🚀 filoma demo¶
Fast, multi-backend file analysis with a tiny API surface
import filoma
print(f"filoma version: {filoma.__version__}")
Let's start with something simple, like getting a handy dataclass for a single file:
🔍📄 File analysis¶
📄 Single file (any kind)¶
from filoma import probe_file
file_info = probe_file("../README.md")
print(f"Path: {file_info.path}")
print(f"Size: {file_info.size}")
print(f"Modified: {file_info.modified}")
print(f"file_info: {[i for i in dir(file_info) if not i.startswith('_')]}")
or specifically for image files:
🖼️ Image file analysis¶
from filoma import probe_image
img = probe_image("../images/logo.png")
print(f"Type of file: {img.file_type}, Type of img object: {type(img)}")
print(f"Shape: {img.shape}")
print(f"Data range: {img.min} - {img.max}")
print(f"img info: {img.as_dict()}")
🔍📁 Directory Analysis¶
Do you want to analyze a directory of files and extract metadata, text content, and other useful information?
filoma makes it super easy to do so with just a few lines of code.
from filoma.directories import DirectoryProfiler, DirectoryProfilerConfig
# Create a profiler using the typed config dataclass
config = DirectoryProfilerConfig(use_rust=True)
dir_prof = DirectoryProfiler(config)
analysis = dir_prof.probe("../")
dir_prof.print_summary(analysis)
Want to quickly see a report of your findings? filoma has you covered.

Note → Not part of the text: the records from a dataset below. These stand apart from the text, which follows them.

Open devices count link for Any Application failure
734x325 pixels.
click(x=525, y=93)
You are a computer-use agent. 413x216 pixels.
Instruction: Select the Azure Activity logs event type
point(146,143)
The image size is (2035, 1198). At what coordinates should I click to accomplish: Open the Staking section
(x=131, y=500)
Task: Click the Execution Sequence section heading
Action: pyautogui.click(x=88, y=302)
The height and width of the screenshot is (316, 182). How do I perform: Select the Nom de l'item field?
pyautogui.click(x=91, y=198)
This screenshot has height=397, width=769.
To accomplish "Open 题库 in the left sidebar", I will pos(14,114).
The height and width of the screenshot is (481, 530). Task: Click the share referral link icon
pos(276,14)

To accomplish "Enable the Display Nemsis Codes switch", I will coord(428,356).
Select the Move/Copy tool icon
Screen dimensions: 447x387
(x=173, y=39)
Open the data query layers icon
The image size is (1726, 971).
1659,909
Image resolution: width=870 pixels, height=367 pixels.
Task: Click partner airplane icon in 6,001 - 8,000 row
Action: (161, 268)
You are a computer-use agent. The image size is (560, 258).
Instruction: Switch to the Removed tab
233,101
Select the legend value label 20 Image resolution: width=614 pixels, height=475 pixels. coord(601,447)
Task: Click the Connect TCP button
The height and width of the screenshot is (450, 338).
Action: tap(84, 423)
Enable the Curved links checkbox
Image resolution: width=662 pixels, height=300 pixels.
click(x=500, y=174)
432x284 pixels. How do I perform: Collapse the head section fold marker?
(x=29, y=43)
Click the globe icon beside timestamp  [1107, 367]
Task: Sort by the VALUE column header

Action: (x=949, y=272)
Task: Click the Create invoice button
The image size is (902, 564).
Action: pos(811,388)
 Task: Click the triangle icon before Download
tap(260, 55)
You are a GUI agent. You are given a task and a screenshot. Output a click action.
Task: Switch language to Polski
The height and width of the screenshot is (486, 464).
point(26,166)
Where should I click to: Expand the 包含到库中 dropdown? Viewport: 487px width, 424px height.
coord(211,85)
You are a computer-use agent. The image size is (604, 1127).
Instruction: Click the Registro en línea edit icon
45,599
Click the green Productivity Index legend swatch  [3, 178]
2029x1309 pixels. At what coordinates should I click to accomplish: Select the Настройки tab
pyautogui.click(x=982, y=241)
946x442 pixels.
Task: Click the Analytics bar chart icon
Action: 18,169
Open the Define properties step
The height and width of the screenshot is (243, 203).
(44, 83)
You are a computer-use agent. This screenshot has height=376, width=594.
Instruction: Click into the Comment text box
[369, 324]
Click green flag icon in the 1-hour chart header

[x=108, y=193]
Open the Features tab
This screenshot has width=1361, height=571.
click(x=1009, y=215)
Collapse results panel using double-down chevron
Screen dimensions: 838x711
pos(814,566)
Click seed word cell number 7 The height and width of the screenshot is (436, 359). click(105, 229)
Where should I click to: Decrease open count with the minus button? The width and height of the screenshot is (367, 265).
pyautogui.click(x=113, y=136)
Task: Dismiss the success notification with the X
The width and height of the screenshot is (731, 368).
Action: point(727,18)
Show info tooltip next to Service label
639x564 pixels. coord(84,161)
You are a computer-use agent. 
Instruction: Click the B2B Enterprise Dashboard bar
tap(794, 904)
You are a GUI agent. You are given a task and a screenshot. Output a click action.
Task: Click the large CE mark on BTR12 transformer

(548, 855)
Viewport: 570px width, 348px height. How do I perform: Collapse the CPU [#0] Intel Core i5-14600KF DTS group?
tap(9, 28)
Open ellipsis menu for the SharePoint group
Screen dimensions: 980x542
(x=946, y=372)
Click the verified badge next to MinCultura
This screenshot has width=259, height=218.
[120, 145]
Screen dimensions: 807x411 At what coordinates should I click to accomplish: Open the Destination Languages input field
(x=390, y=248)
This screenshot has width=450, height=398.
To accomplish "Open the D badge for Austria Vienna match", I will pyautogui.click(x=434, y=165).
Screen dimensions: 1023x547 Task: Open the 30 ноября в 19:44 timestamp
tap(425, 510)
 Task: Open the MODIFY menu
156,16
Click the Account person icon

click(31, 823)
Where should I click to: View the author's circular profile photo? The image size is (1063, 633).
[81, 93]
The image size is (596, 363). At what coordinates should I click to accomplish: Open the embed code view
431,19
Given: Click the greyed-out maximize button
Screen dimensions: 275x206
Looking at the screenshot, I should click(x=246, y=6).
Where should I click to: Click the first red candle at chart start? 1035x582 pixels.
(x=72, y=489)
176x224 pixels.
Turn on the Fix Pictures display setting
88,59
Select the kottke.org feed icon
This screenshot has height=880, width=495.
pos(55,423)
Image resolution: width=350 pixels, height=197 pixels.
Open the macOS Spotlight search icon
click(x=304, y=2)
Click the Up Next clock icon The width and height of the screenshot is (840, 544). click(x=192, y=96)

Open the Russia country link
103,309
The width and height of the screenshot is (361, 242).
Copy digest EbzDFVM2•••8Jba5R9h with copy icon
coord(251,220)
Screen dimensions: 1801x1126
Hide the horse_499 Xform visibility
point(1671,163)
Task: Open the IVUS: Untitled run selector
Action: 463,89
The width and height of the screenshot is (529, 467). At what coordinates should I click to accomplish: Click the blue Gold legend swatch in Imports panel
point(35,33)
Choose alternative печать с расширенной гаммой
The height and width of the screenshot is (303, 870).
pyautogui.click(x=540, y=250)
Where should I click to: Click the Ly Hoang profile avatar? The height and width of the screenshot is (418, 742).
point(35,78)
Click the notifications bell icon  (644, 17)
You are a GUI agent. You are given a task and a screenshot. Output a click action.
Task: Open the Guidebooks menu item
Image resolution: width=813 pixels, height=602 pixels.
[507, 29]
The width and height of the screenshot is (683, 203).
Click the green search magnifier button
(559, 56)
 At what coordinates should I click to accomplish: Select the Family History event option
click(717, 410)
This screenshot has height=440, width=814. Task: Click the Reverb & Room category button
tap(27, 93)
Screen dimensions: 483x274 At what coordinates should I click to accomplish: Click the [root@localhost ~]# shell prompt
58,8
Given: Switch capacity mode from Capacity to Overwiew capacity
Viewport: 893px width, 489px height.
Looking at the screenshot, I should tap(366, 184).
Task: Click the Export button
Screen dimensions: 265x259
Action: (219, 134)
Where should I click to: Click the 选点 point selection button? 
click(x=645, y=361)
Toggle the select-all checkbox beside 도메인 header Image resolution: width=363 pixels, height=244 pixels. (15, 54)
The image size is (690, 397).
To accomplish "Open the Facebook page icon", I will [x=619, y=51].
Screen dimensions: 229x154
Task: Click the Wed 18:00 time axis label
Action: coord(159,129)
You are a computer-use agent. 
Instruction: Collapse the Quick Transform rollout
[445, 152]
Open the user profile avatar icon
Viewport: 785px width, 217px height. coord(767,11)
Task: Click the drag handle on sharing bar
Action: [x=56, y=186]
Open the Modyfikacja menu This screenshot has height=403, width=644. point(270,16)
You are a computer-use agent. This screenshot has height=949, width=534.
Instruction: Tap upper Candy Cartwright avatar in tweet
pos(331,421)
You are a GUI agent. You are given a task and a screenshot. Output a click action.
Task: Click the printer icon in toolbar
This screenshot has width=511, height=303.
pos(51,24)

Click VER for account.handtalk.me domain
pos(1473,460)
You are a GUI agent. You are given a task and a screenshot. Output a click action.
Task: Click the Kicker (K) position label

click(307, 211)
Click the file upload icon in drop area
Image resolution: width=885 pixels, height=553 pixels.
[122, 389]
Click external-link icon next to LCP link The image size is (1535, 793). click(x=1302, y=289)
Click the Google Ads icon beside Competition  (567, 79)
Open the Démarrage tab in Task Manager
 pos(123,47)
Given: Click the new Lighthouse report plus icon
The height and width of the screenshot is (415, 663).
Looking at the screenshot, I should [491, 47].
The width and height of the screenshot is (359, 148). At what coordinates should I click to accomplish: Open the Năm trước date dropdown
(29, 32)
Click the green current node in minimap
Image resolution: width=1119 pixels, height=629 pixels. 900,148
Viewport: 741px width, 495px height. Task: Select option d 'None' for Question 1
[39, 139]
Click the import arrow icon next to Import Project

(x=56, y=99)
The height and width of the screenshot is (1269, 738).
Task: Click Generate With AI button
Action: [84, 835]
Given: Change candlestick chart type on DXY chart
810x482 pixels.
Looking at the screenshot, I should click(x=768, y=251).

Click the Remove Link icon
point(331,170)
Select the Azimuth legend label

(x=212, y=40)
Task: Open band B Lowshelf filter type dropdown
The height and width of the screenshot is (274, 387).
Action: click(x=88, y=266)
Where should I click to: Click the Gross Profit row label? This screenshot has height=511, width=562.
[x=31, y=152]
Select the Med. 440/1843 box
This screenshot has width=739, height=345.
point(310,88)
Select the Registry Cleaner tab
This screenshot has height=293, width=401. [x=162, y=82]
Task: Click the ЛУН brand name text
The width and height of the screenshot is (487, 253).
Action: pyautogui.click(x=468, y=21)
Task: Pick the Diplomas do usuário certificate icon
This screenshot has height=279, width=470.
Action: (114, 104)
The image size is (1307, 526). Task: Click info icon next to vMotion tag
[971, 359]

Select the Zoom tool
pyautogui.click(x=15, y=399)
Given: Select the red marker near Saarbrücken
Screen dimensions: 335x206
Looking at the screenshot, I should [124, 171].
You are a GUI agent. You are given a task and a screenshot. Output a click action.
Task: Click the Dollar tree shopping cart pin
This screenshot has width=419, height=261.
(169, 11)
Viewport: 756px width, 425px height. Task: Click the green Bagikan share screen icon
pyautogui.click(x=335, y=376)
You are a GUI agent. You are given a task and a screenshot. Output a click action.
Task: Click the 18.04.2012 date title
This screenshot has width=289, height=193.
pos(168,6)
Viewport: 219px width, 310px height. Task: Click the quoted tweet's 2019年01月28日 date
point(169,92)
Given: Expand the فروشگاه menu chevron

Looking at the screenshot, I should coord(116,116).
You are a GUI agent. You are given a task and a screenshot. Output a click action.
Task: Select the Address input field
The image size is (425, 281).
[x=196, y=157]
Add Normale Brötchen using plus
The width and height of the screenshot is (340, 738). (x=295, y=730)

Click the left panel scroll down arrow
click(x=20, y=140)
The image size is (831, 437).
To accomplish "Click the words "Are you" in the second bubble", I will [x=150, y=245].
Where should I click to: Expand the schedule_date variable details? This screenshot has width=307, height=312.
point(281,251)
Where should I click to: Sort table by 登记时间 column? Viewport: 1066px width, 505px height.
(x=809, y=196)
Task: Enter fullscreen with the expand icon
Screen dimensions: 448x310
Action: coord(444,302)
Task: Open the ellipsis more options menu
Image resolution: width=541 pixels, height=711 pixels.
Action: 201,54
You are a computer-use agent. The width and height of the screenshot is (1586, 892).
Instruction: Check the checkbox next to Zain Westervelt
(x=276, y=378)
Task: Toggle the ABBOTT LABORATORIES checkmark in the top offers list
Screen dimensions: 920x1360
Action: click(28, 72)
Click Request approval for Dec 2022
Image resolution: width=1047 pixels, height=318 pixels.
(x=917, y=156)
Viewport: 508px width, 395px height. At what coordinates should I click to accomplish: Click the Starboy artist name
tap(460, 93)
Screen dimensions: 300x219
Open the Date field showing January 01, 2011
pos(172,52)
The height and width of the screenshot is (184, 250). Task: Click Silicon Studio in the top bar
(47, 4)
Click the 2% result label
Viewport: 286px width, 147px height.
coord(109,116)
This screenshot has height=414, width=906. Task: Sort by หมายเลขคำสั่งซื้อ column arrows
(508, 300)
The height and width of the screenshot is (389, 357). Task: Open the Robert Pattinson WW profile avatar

dir_prof.print_report(analysis)
📁 Directory of files --> DataFrame --> Data Exploration¶
Now that you saw what's up with your files, you might want to explore the data in a familiar format.
filoma can convert the analysis results into a Polars (or Pandas) DataFrame real quick.
NOTE: Pandas support requires the pd extra which you can install by running uv sync --extra pd in your terminal.
from filoma import probe_to_df
df = probe_to_df("../", max_depth=2, enrich=True)
print(f"Found {len(df)} files")
df.head()
!uv pip install pandas pyarrow
print(f"Type of df:\t{type(df.to_pandas())}, \nShape of df:\t{df.to_pandas().shape}")
⚡ DataFrame enrichment¶
You're probably wondering "what is enrich=True?"
Well, since filoma gathers the paths of your files in a DataFrame, why not enrich this DataFrame with additional metadata. Its own DataFrame class has convenience functions like: add_path_components(), add_file_stats_cols(), add_depth_col()
Let's see it in action:
from rich.console import Console
from rich.panel import Panel
console = Console()
cfg = DirectoryProfilerConfig(build_dataframe=True, use_rust=True, return_absolute_paths=True)
dprof = DirectoryProfiler(cfg)
res = dprof.probe("../")
orig_cols = list(res.dataframe.columns)
console.print(Panel(f"Columns before enrich: [bold]{', '.join(orig_cols)}[/]"))
console.print(Panel(res.dataframe.head(3).to_pandas().to_string(index=False), title="DataFrame head (before enrich)"))
df = res.dataframe.enrich()
new_cols = sorted(set(df.columns) - set(orig_cols))
console.print(Panel(f"New columns after enrich: [bold]{', '.join(new_cols)}[/]"))
console.print(Panel(df.head(3).to_pandas().to_string(index=False), title="DataFrame head (after enrich)"))
✅ Conclusion¶
So this is how you can use filoma to go from a messy directory tree to a clean DataFrame with enriched metadata, ready for analysis and downstream workflows.